Yesterday, key members of the Congressional Black Caucus returned from a four-day trip to Cuba, during which they met with both current President Raul Castro and his brother, longtime American nemesis Fidel Castro. Designed to gather input from Cuban ministers and officials and send a message of Obama-era outreach from the United States, the trip underscored the gradual shift in American public opinion regarding the 47-year embargo on travel and trade with Cuba.
While the trip may have been a mini-vacation for the members, they were all business at a press conference on Capitol Hill after landing in Washington. “In the past 50 years, the US has been swimming in the Caribbean sea of delusion,” said Rep. Emanuel Cleaver (D-MO). The embargo “just hasn’t worked,” added Rep. Barbara Lee (D-CA), chairwoman of the CBC. “It’s time to turn the page” on a “cold war mentality” and normalize diplomatic relations, she said.
That may happen sooner than expected. Now, even Republican lawmakers like Sen. Richard Lugar (R-IN) are reporting that "we must recognize the ineffectiveness of our current policy and deal with the Cuban regime in a way that enhances U.S. interests." Secretary of State Hillary Clinton has pledged to review Cuba policy, and feedback from the CBC delegation—especially in advance of the Summit of the Americas next week—could be crucial in moving a real change in policy to the floor of Congress.

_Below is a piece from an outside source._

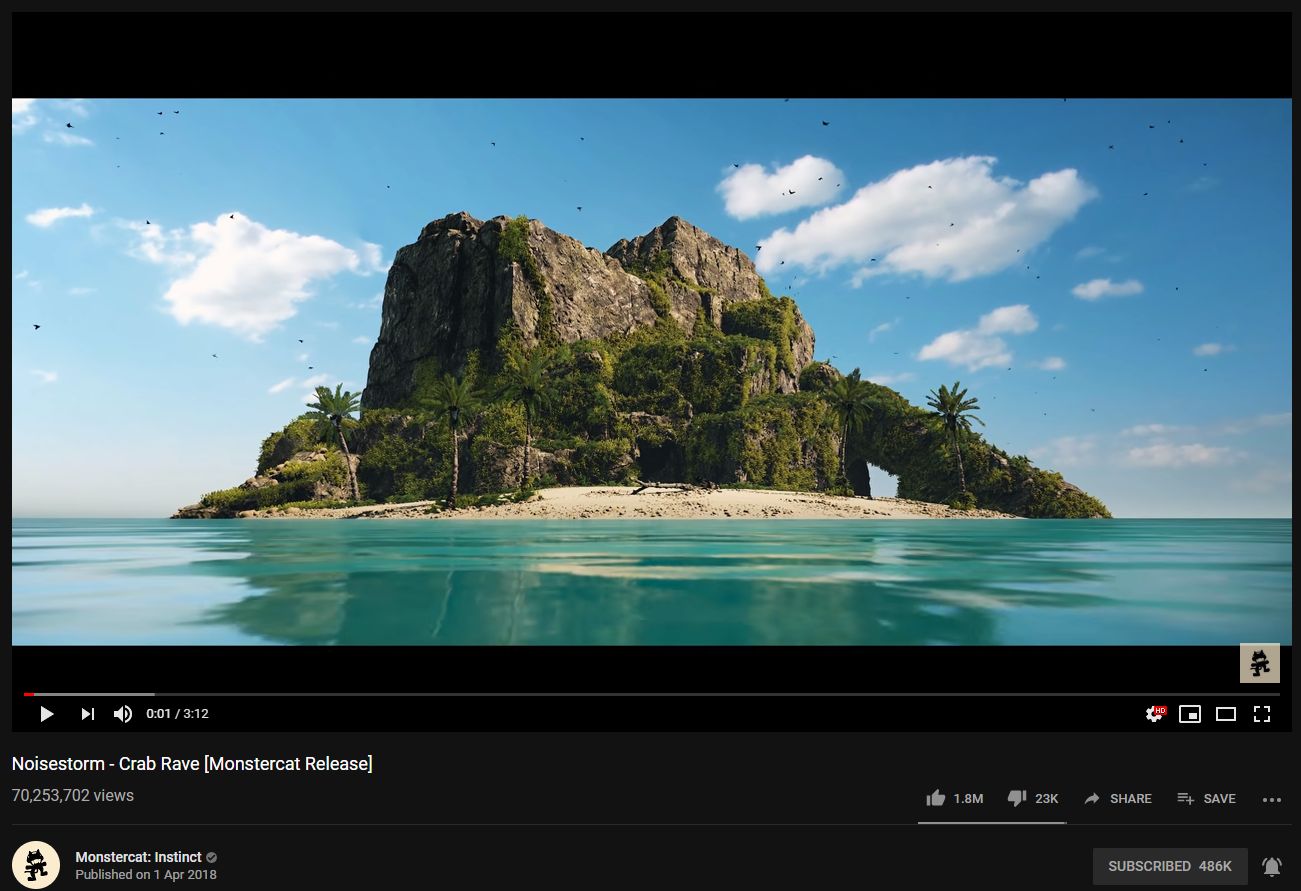
Task: Enter fullscreen view
Action: (1262, 713)
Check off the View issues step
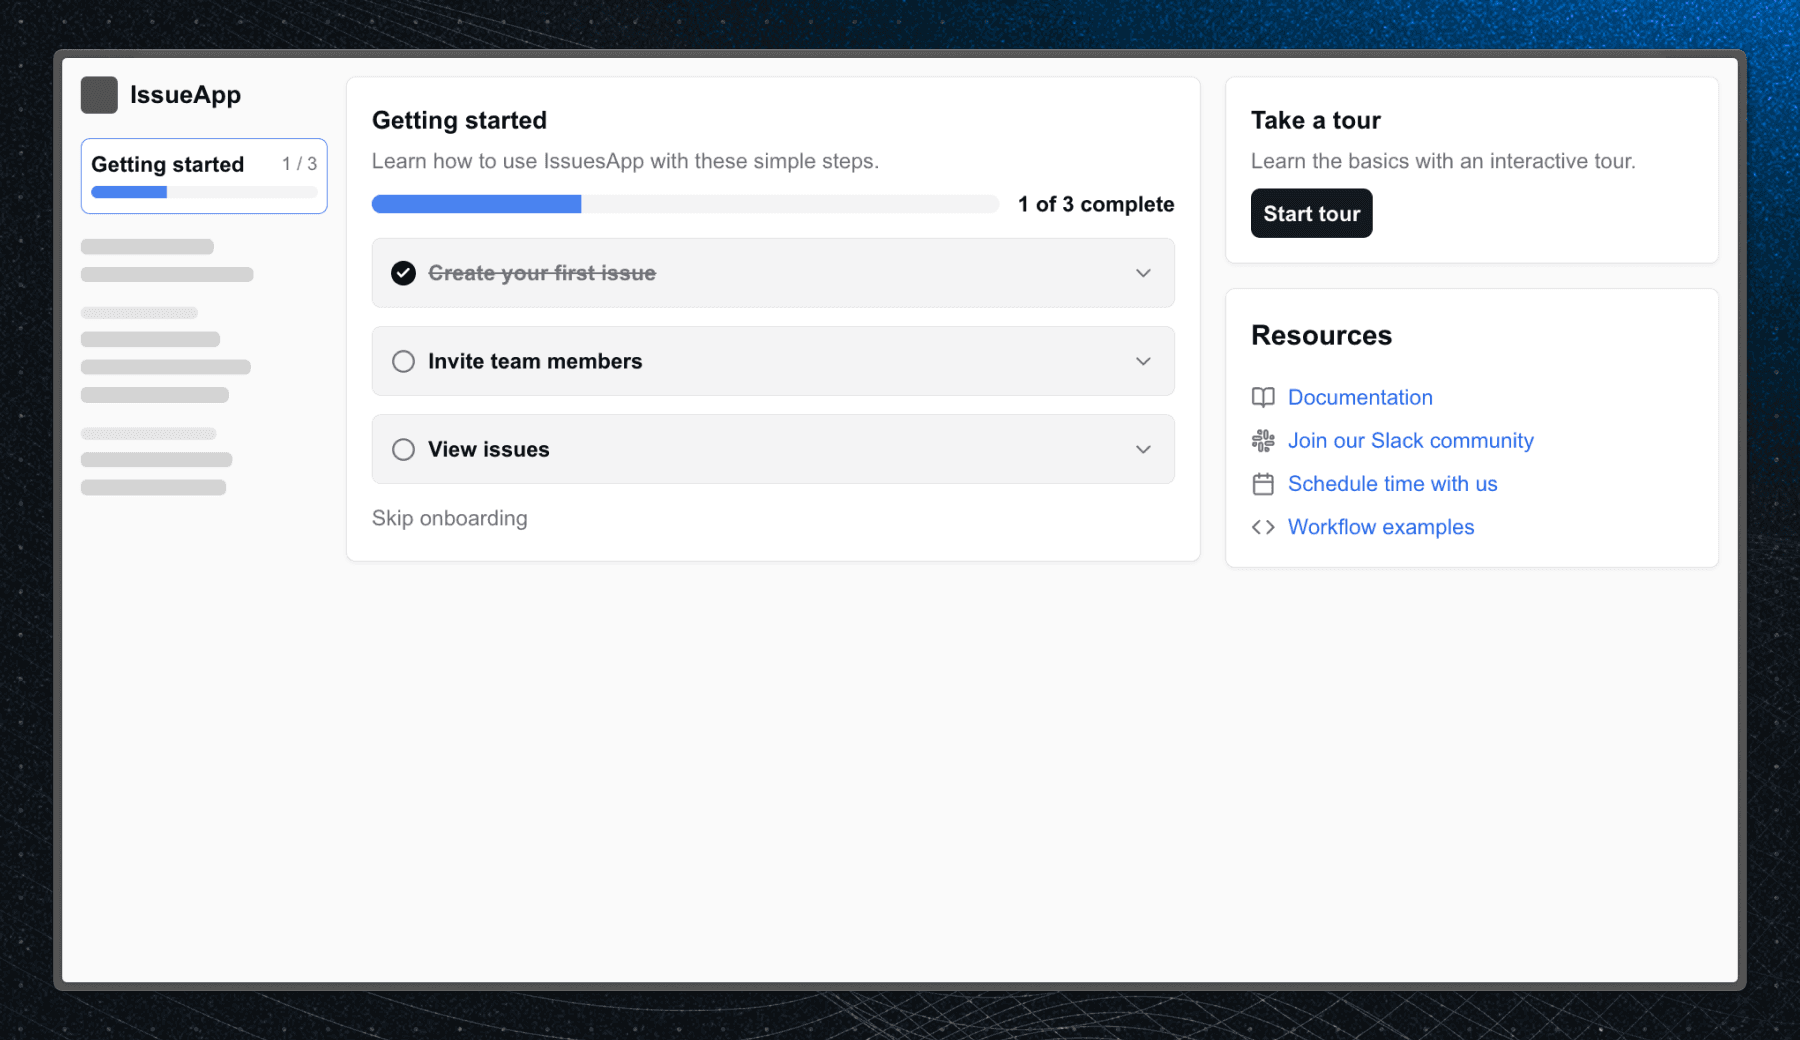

The members, all wearing USA / Cuba flag pins, each expressed the need for opening relations with the island nation just 90 miles south of the US, and had effusive praise for both Raul and Fidel Castro, with whom they met for several hours on Monday. It was Raul Castro's first face-to-face discussion with U.S. officials since becoming Cuba’s president last year. Lee, who has traveled to Cuba several times in the past, described the elder Castro—despite reports of poor health—as “engaged, energetic…specific, very clear, very talkative.” Rep. Laura Richardson (D-CA) said at one point, the still-sharp Fidel leaned in and asked: “How can we as Cubans help President Obama?”
The ailing former president had apparently watched the US election closely from Havana and been moved by the change Obama represented in American society and politics. Castro, added Rep. Bobby Rush (D-IL) also asked about Martin Luther King, Jr (the trip was over the weekend marking the 41st anniversary of his assassination in Memphis). The CBC promised to send him books in Spanish about the civil rights icon.
—DAYO OLOPADE
UPDATE: Steven Clemons has more on Cuba at The Washington Note. The provocative question:
[I]f Barack Obama is the change agent he said, is Cuba more than Cuba? Is it a place where the steps you take there are so symbolic that they can have echo effects geostrategically on other parts of the world?"